Again, if Joe Ricketts were a mere millionaire, it’d wouldn’t be any more or less worthwhile for Chicago taxpayers to hand his kids public money to upgrade their private ballpark. But what about the corollary question: Why don’t the Ricketts younguns just ask their dad for a loan?
The answer, presumably, is that he wouldn’t see it as a good investment: It’s unlikely that a renovated Wrigley is going to produce enough new cash to pay off $150 million in subsidies (let alone the $300 million that the city could actually be asked to pony up). Which means the only way Chicago would earn its money back would be by increasing the amount of money spent in the city enough to generate $300 million worth of new tax revenues.
Wrigley wouldn’t be getting more seats, and it already sells out all the damn time, so forget about more foot traffic. The only way to get more money spent, then, is to have each fan spending more on average — which means either raising those $95 bleacher ticket prices even higher, or getting fans to spend even more on souvenirs and food and such on each visit.
$300 million in present value over 30 years is going to be about $20 million a year. The sales tax in Chicago is 9.5%. This means that assuming three million fans per year, each Cubs fan would have to spend an extra $70 at every game in order for the city to earn back its investment.

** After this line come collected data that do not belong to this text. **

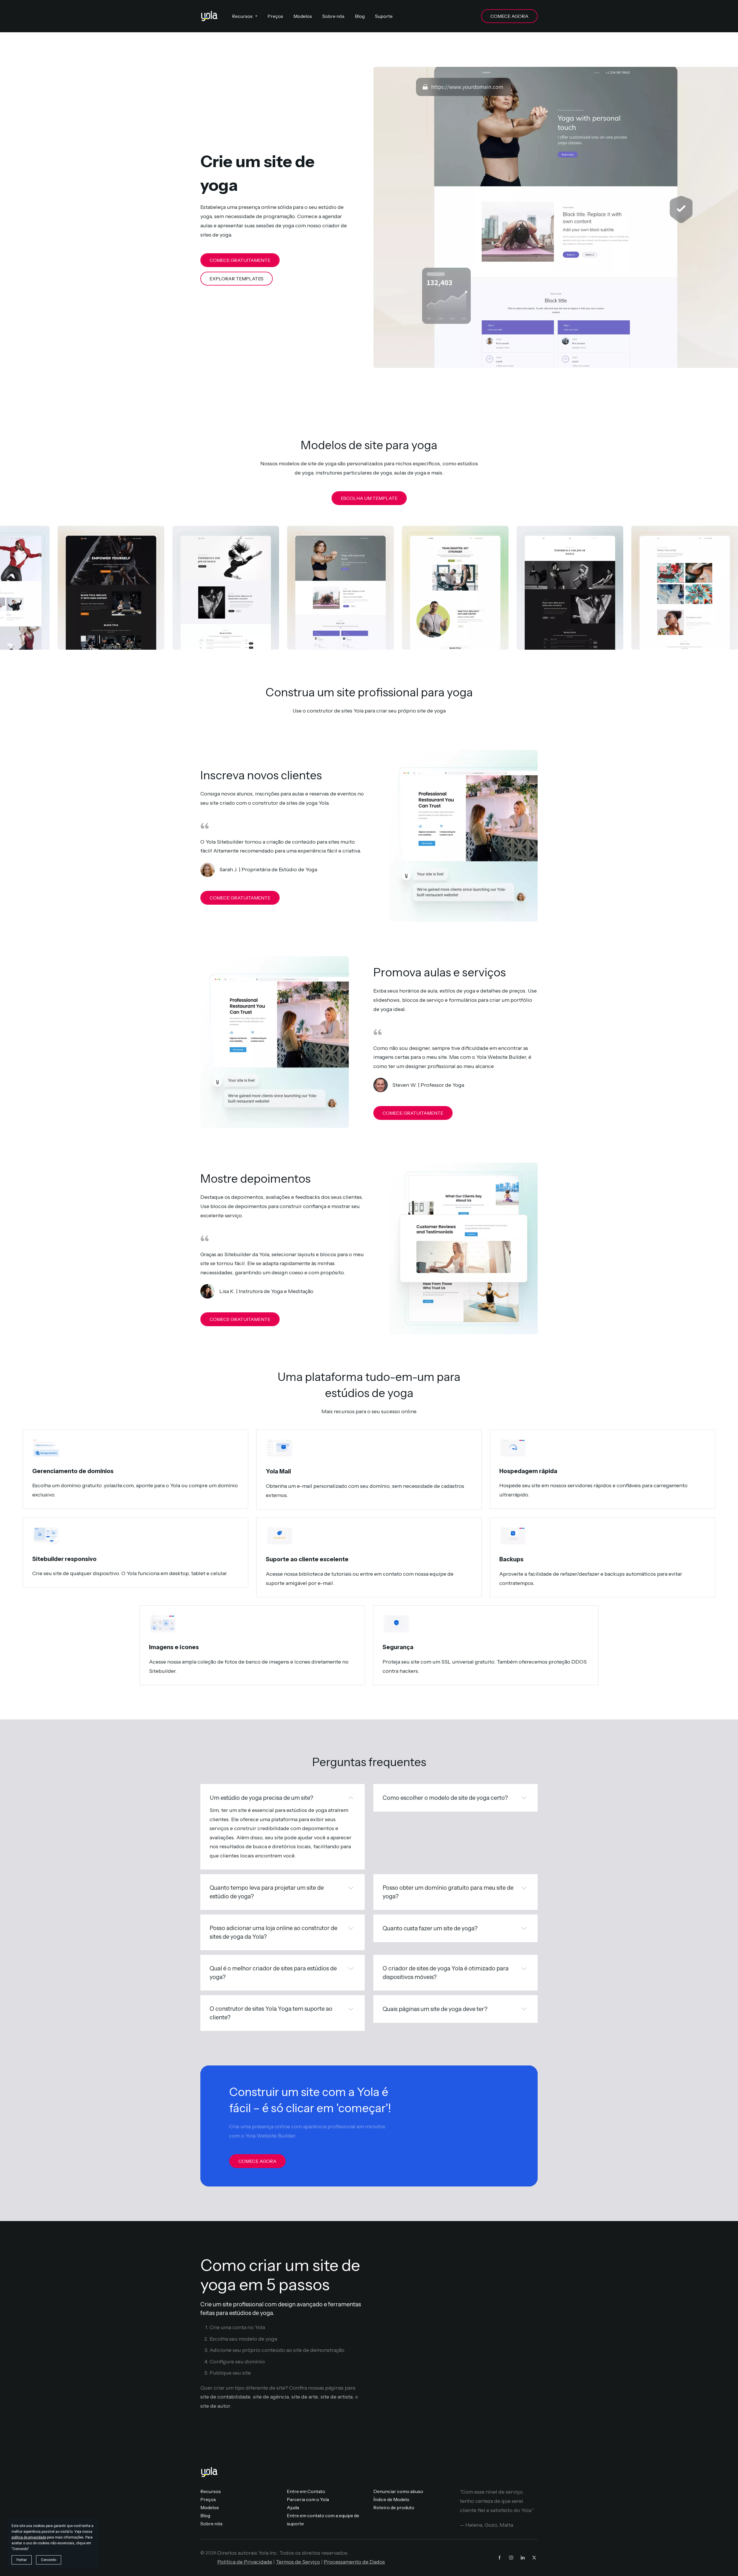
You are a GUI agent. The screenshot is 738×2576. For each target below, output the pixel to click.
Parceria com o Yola (308, 2499)
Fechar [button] (21, 2560)
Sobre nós (211, 2523)
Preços (208, 2499)
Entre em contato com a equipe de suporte (323, 2519)
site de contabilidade (225, 2397)
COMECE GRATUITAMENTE (240, 260)
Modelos (209, 2507)
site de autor (215, 2406)
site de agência (271, 2397)
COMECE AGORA (509, 16)
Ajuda (293, 2507)
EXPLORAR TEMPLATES (236, 278)
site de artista (337, 2397)
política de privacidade (29, 2537)
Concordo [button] (48, 2560)
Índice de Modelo (391, 2499)
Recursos (210, 2491)
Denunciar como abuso (398, 2491)
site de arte (304, 2397)
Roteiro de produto (393, 2507)
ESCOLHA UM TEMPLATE (369, 498)
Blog (205, 2515)
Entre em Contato (306, 2491)
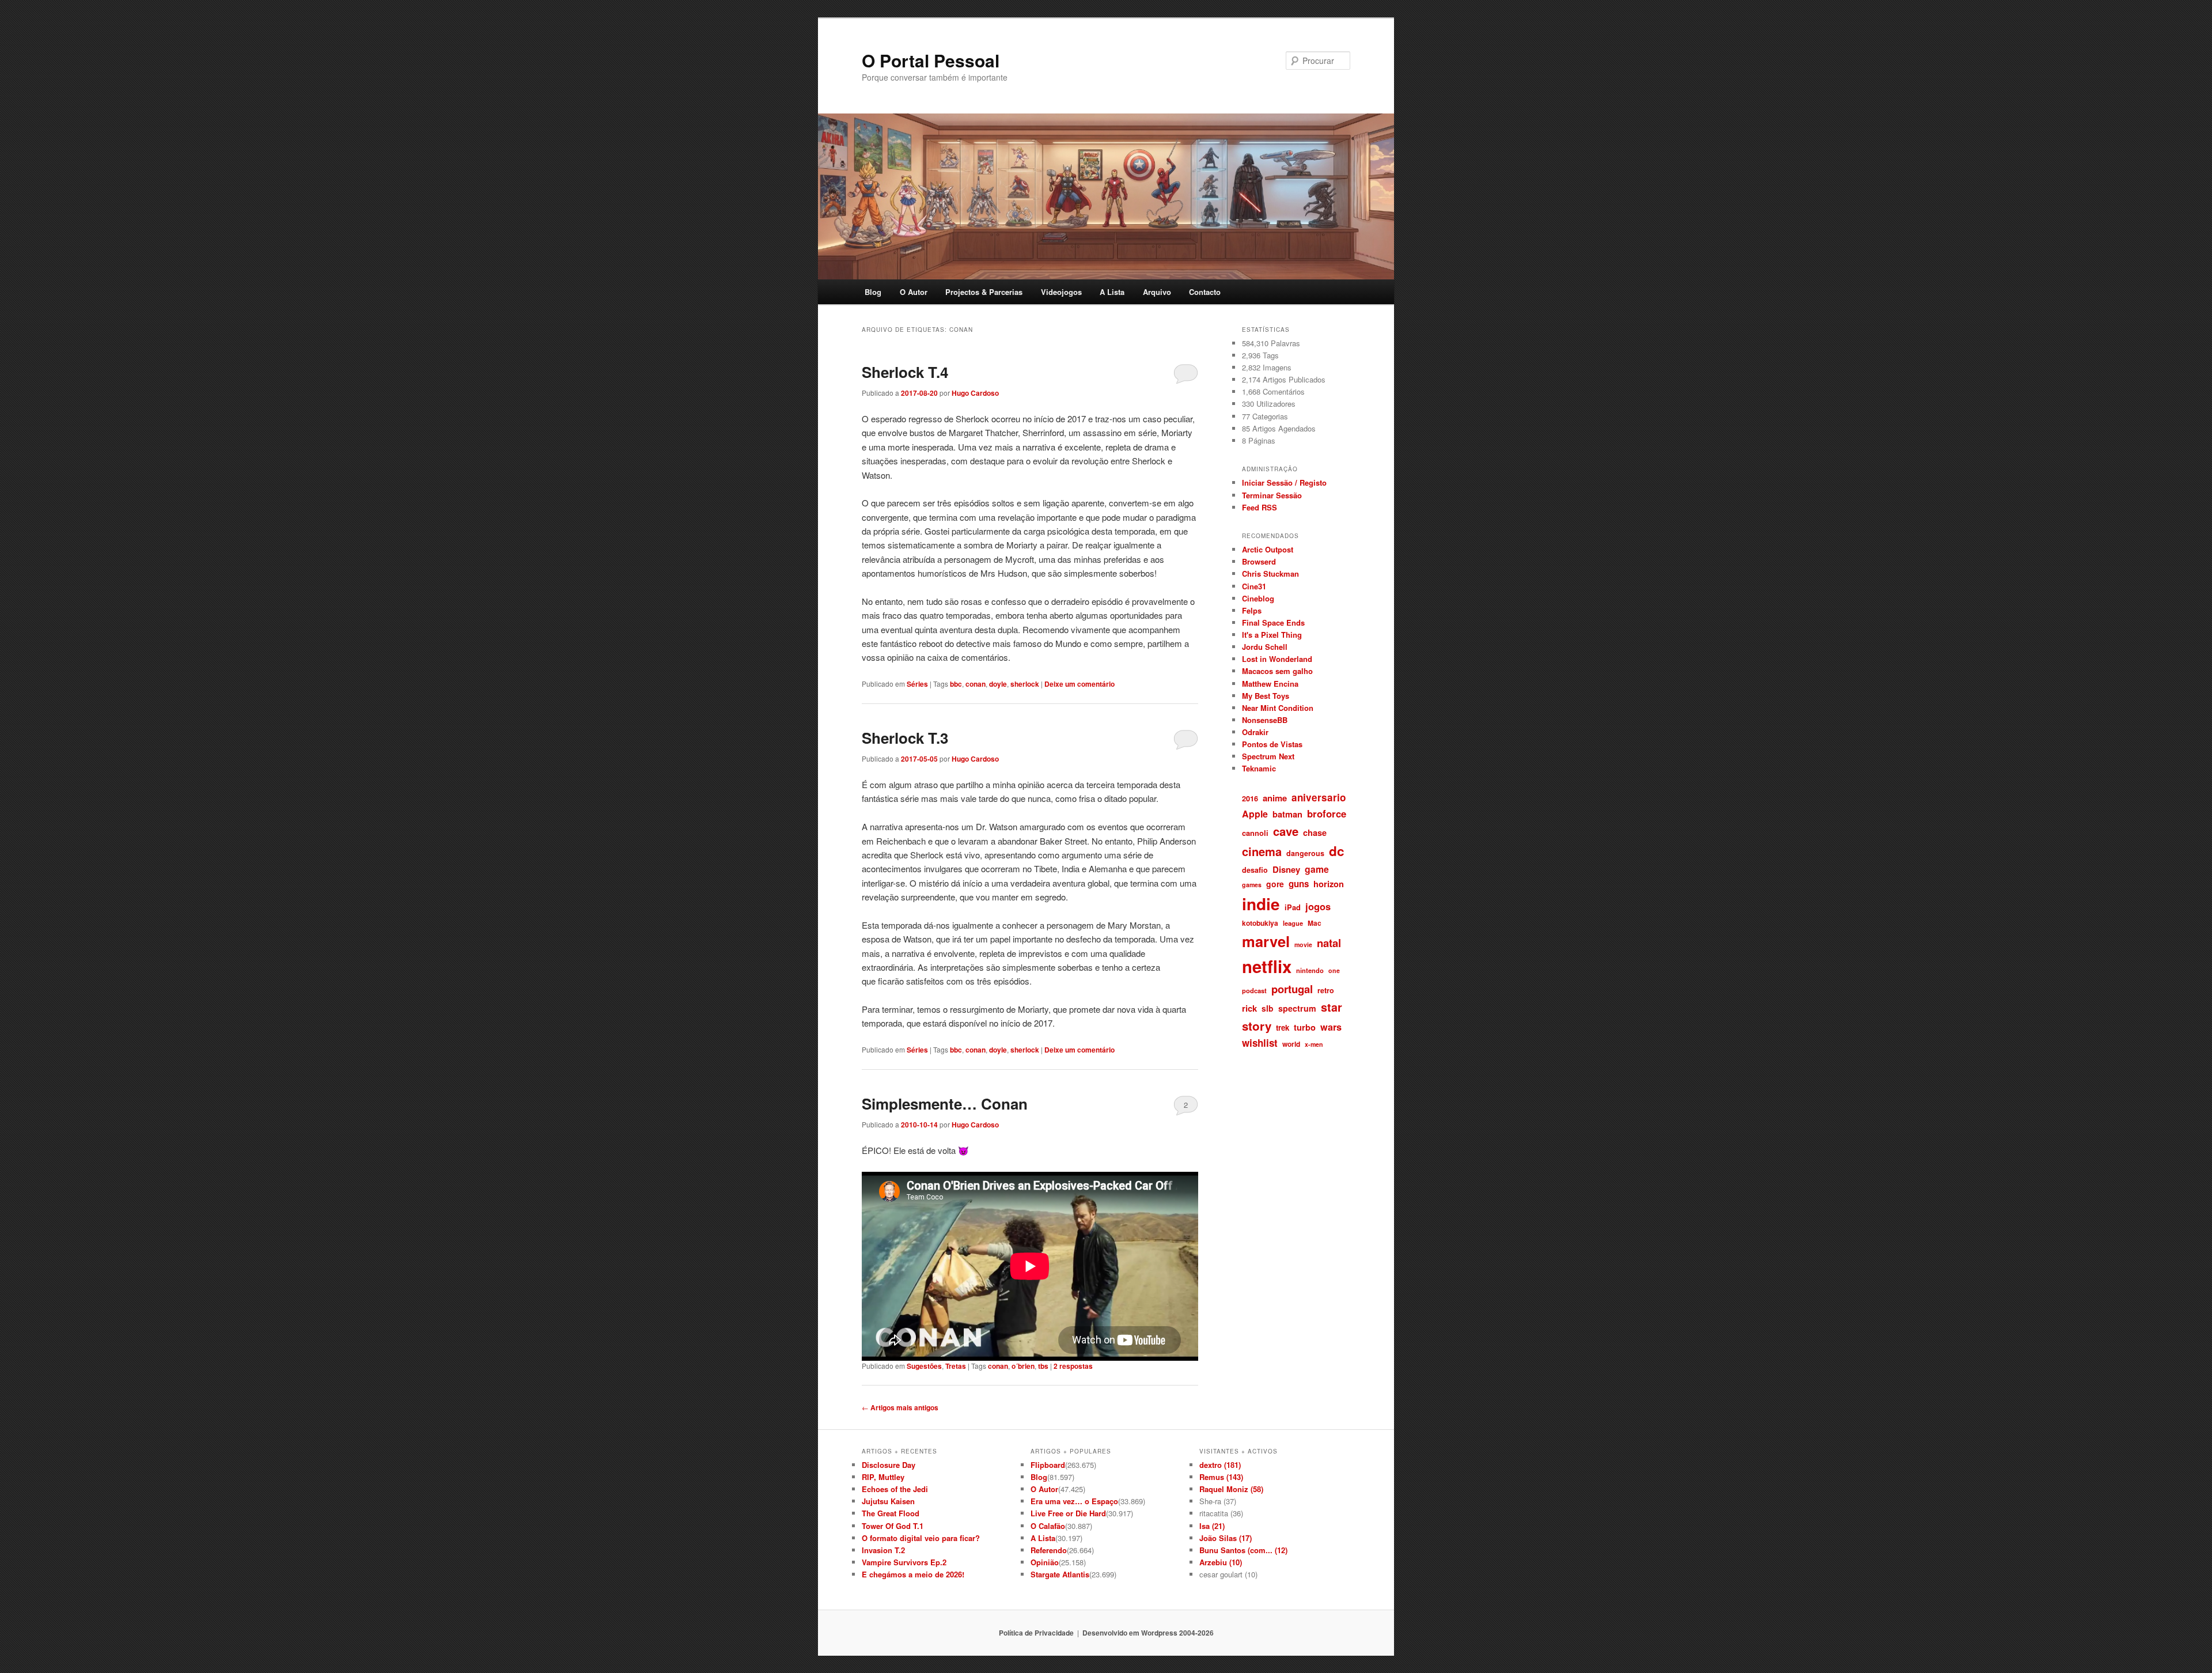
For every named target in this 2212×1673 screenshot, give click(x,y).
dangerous (1305, 853)
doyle (998, 684)
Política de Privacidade (1036, 1632)
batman (1287, 814)
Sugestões (924, 1366)
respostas (1073, 1366)
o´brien (1023, 1366)
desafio (1255, 870)
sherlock (1024, 684)
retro (1325, 990)
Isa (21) (1212, 1525)
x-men (1314, 1044)
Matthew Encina (1270, 683)
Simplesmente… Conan (945, 1103)
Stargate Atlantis (1060, 1574)
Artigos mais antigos (900, 1407)
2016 (1250, 798)
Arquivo (1157, 291)
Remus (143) (1221, 1476)
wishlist (1260, 1043)
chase (1315, 832)
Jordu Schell (1264, 646)
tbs (1043, 1366)
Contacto (1205, 291)
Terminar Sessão (1272, 495)
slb (1268, 1008)
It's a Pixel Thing (1272, 634)
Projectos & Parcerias (983, 291)
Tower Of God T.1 (892, 1525)
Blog (873, 291)
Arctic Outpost (1267, 549)
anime (1275, 798)
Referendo (1049, 1550)
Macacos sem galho (1277, 670)
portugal (1292, 989)
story (1256, 1025)
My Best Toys (1265, 695)
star (1331, 1007)
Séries (917, 684)
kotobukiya (1260, 923)
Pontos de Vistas (1272, 744)
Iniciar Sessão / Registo (1284, 482)
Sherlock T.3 (905, 737)
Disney (1286, 869)
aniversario (1318, 797)
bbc (956, 684)
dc (1336, 851)
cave (1285, 831)
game (1317, 869)
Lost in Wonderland (1277, 658)
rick (1249, 1008)
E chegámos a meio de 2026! (913, 1574)
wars (1331, 1027)
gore (1275, 884)
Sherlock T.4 (905, 372)
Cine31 (1254, 586)
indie (1261, 903)
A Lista (1112, 291)
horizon (1328, 884)
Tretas (955, 1366)
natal (1329, 943)
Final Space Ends (1273, 622)
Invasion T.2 (883, 1550)
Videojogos (1061, 291)
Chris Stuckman (1270, 573)
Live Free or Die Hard (1068, 1513)
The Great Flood (890, 1513)
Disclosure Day (888, 1464)
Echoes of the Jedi (895, 1488)
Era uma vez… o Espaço (1074, 1501)
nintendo (1310, 970)
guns (1299, 883)
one (1334, 970)
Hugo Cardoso (975, 393)
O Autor (913, 291)
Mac (1314, 923)
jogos (1318, 906)
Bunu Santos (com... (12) (1243, 1550)
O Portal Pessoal (930, 60)
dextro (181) (1220, 1464)
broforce (1326, 813)
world (1291, 1044)
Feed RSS (1259, 507)
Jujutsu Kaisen (888, 1501)
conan (975, 684)
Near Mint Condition (1277, 707)
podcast (1254, 990)
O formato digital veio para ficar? (921, 1537)
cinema (1262, 851)
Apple (1255, 813)
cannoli (1255, 832)
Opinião (1045, 1562)
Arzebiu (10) (1220, 1562)
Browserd (1259, 561)
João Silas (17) (1225, 1537)
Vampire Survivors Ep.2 (904, 1562)
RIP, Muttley (883, 1476)
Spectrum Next (1268, 756)
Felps (1252, 610)
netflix (1266, 966)
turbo (1305, 1027)
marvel (1266, 941)
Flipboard (1048, 1464)
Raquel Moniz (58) (1231, 1488)
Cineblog (1258, 598)
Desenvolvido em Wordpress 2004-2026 (1148, 1632)
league (1293, 923)
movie (1303, 944)
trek (1282, 1027)
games (1252, 884)
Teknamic (1259, 768)
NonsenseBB (1264, 719)
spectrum (1297, 1008)
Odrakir (1255, 731)
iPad (1293, 907)
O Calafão (1048, 1525)
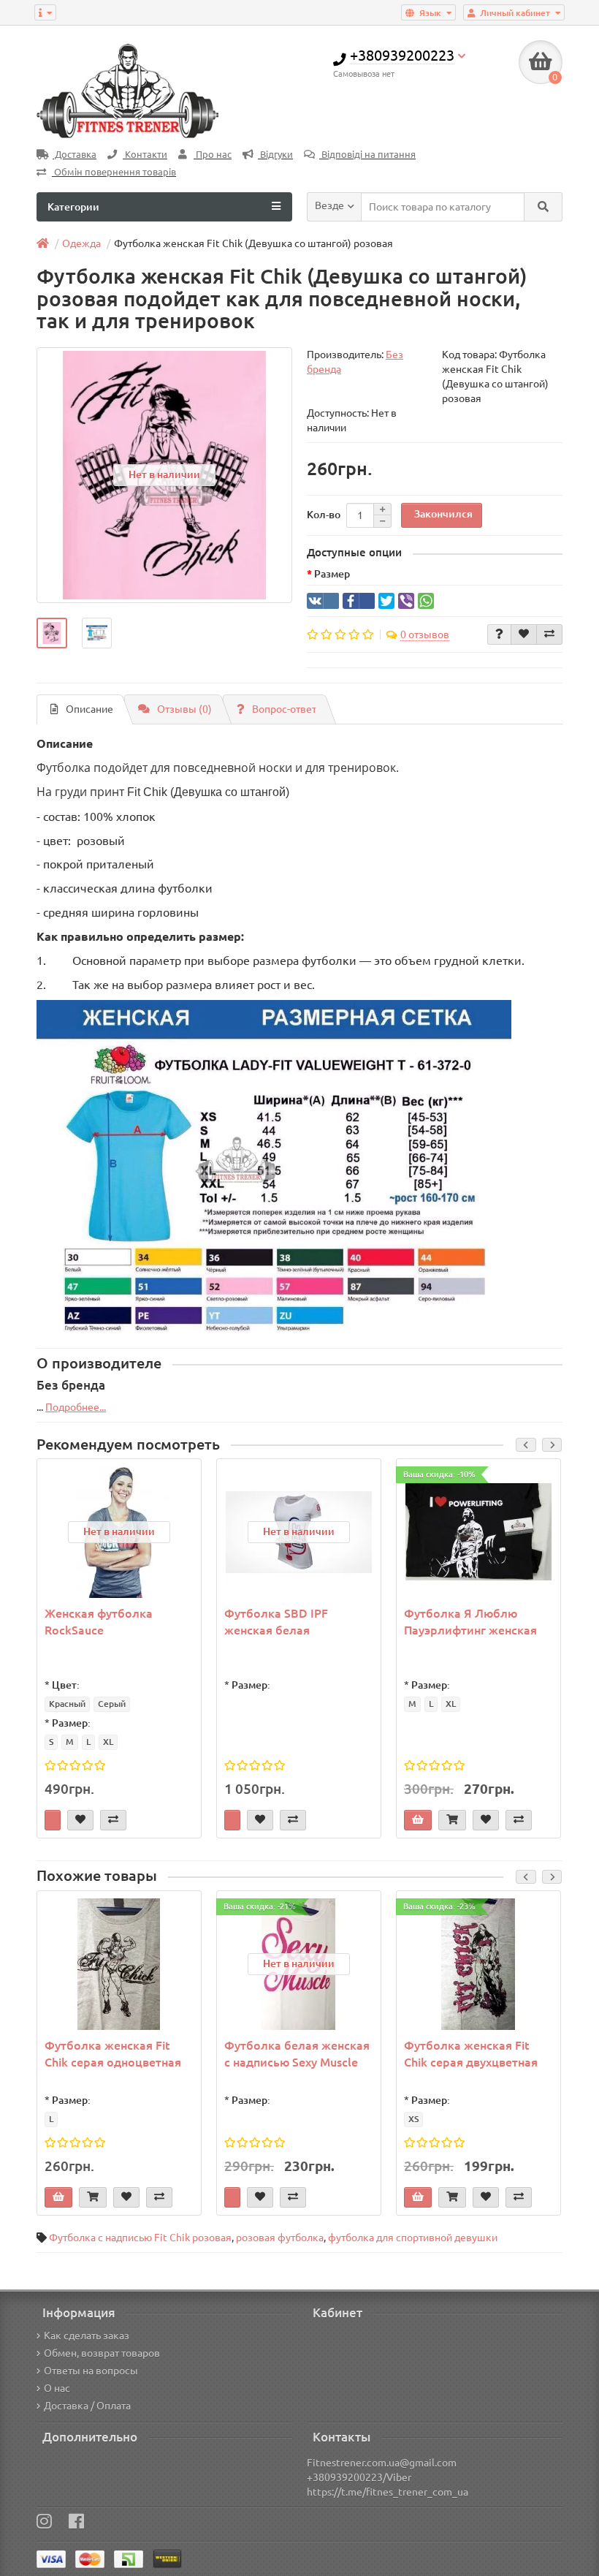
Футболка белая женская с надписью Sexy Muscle (297, 2054)
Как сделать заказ (86, 2335)
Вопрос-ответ (284, 709)
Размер (332, 574)
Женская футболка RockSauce (99, 1622)
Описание (89, 709)
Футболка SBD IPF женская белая (276, 1622)
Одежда (81, 243)
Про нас (213, 154)
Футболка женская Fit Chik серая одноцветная (113, 2054)
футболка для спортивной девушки (412, 2237)
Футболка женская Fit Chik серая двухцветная (471, 2054)
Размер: (71, 1723)
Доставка (74, 154)
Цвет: (66, 1685)
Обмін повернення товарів (114, 172)
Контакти (145, 154)
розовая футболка (280, 2237)
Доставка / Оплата (87, 2406)
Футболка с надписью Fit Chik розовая (140, 2237)
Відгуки (275, 154)
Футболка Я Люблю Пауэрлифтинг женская (470, 1622)
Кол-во (323, 514)
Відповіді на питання (367, 154)
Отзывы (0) (184, 709)
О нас (57, 2388)
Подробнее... (75, 1407)
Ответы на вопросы (91, 2370)
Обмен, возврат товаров (102, 2353)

There are some nuances I’m not covering here — in particular, increased ticket prices are subject to the 12% amusement tax, not the 9.5% sales tax, and a renovated Wrigley would likely pay a couple million more per year in property taxes as well — but even if you’re expecting an extra $40 or $50 per fan, that’s a hefty chunk of change. The alternative, of course, is that fans won’t be spending that much, and Chicago taxpayers will simply take a bath. Assuming, that is, that Rahm Emanuel ever decides to take Tom Ricketts’ calls again.